Accessing Coordinates Practice#
Accessing Raster Coordinates#
Below is the filepath for a new AVIRIS image. What is the crs of the raster? What are the bounds and the unit of the bounds?
filepath = './data/subset_f131205t01p00r10rdn_e_sc01_ort_img'
What are the coordinates in UTM of the upper left corner of the aviris raster?
What is the area covered by the raster in units of km^2?
What are the coordinates in epsg:4326 of the upper left corner of the aviris raster?
Create a polygon shapely object of the bounding box of the raster.
Convert the polygon bbox to epsg:4326 coordinates
Affine Transformation#
Pick a row and a column out of the middle of the dataset. Use an affine tranformation to get the easting and northing of that data point.
Using the epsg:4326 bounding box in problem 5 pick a coordinate location inside that bounding box. Find the pixel location of that coordinate.

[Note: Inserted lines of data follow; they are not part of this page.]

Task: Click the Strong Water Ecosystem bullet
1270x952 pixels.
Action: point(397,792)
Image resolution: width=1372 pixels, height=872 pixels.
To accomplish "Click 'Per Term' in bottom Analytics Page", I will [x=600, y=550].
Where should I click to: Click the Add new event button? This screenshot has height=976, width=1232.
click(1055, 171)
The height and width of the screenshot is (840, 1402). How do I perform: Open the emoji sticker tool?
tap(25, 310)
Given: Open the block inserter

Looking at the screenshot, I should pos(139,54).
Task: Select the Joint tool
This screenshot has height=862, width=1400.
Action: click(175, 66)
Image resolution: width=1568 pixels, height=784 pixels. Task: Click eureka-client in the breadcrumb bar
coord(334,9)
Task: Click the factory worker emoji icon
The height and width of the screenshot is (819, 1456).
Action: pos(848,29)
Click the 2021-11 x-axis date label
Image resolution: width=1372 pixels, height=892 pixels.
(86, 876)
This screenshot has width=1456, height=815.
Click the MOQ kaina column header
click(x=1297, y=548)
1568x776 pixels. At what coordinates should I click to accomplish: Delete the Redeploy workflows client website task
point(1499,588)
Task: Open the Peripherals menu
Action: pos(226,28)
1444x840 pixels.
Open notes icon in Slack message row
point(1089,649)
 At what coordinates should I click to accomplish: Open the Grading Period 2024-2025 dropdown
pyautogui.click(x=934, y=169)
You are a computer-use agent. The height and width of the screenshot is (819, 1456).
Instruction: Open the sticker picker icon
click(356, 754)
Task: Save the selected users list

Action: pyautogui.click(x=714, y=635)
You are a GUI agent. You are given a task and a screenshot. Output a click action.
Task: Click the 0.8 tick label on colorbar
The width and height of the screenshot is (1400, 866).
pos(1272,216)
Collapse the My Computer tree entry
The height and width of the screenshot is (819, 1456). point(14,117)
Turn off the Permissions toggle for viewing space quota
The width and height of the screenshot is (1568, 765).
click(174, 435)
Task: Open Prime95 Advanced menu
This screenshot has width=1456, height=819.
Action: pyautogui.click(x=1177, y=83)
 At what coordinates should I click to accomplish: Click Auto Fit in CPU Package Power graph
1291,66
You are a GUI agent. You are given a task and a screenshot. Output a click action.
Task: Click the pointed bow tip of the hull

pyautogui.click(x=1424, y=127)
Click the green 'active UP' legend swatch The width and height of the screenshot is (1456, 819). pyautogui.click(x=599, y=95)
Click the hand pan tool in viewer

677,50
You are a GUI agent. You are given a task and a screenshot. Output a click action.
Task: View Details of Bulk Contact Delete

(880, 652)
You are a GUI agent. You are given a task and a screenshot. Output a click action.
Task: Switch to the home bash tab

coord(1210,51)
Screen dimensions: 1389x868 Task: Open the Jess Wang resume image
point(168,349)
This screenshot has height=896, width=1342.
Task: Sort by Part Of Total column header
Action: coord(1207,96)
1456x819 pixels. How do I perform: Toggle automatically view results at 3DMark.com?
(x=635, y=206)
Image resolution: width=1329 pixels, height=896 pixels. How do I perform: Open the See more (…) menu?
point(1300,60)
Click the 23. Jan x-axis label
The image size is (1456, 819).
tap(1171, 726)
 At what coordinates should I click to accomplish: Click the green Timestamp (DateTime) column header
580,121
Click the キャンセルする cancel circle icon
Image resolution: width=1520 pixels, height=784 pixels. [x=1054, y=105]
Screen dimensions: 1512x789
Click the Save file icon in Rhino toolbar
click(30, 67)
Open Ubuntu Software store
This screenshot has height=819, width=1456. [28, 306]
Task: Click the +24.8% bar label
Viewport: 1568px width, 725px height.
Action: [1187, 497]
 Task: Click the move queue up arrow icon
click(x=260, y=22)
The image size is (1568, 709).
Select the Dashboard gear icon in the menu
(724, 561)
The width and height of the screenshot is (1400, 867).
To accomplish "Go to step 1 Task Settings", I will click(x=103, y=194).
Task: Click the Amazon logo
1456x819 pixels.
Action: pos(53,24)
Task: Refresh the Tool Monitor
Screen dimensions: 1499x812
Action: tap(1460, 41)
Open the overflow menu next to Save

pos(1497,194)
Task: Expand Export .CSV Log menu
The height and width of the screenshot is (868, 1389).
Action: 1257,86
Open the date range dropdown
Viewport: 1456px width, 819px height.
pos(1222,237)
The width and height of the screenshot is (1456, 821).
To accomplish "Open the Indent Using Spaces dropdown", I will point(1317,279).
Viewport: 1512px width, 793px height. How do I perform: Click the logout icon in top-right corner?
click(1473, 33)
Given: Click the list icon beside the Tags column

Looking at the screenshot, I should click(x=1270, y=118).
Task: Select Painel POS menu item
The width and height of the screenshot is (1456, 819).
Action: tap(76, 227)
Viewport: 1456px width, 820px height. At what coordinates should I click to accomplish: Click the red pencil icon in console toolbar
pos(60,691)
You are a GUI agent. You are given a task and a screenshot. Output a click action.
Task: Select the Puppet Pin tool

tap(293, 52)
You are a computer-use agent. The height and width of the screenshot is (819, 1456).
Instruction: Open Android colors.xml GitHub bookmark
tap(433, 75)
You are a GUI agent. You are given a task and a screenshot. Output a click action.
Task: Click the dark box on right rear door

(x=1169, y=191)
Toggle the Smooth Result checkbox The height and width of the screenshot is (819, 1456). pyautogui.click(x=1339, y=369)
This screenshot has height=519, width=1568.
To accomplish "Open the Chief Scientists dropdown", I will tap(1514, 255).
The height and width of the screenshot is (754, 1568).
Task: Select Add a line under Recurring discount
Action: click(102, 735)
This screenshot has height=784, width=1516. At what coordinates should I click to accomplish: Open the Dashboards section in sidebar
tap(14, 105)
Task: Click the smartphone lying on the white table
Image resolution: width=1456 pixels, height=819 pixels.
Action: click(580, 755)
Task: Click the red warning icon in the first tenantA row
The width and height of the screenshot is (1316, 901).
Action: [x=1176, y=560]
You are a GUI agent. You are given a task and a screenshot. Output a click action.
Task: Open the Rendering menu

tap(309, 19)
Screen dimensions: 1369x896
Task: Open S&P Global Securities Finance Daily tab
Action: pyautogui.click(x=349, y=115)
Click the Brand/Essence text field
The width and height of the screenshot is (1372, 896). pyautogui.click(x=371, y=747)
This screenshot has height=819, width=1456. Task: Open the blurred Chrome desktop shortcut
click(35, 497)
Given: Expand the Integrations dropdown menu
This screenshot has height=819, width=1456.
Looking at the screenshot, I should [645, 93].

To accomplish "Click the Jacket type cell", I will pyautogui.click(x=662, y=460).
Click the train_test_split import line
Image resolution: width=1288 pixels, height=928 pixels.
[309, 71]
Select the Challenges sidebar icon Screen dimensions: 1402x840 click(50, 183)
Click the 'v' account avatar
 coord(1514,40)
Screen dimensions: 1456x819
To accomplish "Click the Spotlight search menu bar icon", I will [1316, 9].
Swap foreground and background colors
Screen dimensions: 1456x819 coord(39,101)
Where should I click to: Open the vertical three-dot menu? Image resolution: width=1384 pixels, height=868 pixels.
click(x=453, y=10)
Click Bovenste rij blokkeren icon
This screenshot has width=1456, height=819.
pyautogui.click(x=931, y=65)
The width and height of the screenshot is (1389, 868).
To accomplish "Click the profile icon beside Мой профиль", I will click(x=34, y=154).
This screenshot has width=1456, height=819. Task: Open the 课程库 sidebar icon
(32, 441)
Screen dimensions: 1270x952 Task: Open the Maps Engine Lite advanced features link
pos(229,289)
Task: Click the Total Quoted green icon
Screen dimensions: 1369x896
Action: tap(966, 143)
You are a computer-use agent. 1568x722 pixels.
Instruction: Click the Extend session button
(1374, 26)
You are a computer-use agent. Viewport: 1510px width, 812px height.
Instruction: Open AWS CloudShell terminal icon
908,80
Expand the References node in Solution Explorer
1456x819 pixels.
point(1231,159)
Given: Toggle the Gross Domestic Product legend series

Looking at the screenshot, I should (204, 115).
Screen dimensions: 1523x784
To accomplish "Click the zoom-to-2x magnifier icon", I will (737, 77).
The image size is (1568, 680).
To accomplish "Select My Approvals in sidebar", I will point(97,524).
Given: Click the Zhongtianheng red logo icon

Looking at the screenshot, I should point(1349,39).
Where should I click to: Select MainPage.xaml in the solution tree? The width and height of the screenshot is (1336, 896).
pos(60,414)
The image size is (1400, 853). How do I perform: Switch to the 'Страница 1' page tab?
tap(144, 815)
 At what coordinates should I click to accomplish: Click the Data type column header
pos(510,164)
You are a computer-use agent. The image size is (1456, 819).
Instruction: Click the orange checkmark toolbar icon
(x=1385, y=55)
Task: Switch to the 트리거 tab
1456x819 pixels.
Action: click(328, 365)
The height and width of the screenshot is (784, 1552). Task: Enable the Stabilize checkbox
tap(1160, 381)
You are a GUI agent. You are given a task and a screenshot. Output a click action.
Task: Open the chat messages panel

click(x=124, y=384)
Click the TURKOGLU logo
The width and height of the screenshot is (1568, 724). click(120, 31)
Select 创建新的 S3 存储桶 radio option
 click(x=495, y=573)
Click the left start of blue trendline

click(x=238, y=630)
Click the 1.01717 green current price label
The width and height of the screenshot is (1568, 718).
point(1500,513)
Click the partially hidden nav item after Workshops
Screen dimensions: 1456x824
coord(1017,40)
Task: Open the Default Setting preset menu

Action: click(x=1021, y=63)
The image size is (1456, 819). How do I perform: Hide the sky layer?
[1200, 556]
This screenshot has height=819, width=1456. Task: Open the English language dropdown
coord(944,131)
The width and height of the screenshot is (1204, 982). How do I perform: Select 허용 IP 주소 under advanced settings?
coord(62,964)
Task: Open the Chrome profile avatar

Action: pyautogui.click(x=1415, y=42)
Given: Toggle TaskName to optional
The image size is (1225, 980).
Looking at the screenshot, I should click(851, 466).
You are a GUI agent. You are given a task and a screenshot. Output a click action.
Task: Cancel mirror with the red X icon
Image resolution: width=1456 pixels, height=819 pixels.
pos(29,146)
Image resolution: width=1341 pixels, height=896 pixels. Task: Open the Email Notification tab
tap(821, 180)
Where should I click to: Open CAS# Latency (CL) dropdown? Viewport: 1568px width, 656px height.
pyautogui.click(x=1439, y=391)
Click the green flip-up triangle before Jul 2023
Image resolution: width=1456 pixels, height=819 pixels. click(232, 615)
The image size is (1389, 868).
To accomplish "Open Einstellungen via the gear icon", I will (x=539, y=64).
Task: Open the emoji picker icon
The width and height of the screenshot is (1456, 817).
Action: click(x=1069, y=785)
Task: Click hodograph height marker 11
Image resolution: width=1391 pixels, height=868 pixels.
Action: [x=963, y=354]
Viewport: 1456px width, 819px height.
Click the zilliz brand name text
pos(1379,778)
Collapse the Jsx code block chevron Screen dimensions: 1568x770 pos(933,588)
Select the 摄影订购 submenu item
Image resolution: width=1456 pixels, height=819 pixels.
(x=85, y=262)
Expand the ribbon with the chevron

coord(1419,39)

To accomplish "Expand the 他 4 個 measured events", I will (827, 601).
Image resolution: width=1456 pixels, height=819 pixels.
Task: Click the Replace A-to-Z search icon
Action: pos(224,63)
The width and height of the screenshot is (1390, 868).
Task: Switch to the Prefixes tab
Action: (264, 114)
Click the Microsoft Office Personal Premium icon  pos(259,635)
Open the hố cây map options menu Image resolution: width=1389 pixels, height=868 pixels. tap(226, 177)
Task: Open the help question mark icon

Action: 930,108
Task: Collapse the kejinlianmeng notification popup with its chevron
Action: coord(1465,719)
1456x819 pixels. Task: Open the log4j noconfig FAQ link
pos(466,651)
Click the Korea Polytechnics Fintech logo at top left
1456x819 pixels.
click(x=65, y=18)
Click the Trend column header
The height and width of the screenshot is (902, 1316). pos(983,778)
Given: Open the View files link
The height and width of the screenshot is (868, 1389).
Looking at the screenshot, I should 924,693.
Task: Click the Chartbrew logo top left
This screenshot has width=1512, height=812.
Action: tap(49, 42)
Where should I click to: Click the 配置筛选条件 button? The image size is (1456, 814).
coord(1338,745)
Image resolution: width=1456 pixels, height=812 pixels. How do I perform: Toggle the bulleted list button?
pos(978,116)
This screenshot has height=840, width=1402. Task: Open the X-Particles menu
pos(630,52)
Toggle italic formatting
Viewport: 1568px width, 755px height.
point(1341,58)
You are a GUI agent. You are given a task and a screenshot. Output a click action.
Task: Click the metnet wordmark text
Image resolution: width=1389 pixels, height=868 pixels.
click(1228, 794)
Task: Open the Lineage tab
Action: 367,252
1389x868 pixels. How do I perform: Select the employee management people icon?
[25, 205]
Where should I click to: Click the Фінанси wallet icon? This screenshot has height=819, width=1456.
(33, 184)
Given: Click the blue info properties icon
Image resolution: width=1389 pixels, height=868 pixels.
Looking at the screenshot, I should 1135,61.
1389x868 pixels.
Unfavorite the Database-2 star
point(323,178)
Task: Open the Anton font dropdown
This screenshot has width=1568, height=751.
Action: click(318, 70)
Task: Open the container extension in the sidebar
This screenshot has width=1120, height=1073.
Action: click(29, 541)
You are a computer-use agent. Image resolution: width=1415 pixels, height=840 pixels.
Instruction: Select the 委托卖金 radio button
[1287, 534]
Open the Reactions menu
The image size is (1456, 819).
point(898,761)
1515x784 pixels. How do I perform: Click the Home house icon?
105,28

Find the pixel number for the utm coordinates 575666, 4170999. What is the sign of the pixels? What does that tell you about the coordinates?
Subsetting Data#
Read in your whole raster of data. Use the numpy array to get just a ~100 pixel cube of data out of your raster.
Now get a different subset of the raster, but this time specify which part of the raster you want using a
Window()
object.
You are looking at an AVIRIS image that is 12 GB large and you are using a computer with 16GB of RAM. Which method of subsetting – numpy indexing or Window reading – are you going to use? Why?
The metadata from a raster file looks something like this:
{'driver': 'ENVI', 'dtype': 'int16', 'nodata': None, 'width': 150, 'height': 300, 'count': 224, 'crs': CRS.from_epsg(32611), 'transform': Affine(1.0348265452795135e-15, 16.9, 238135.11,
16.9, -1.0348265452795135e-15, 3766293.0)}
When you do a windowed read to get a subset of data, which 4 pieces of metadata will likely change?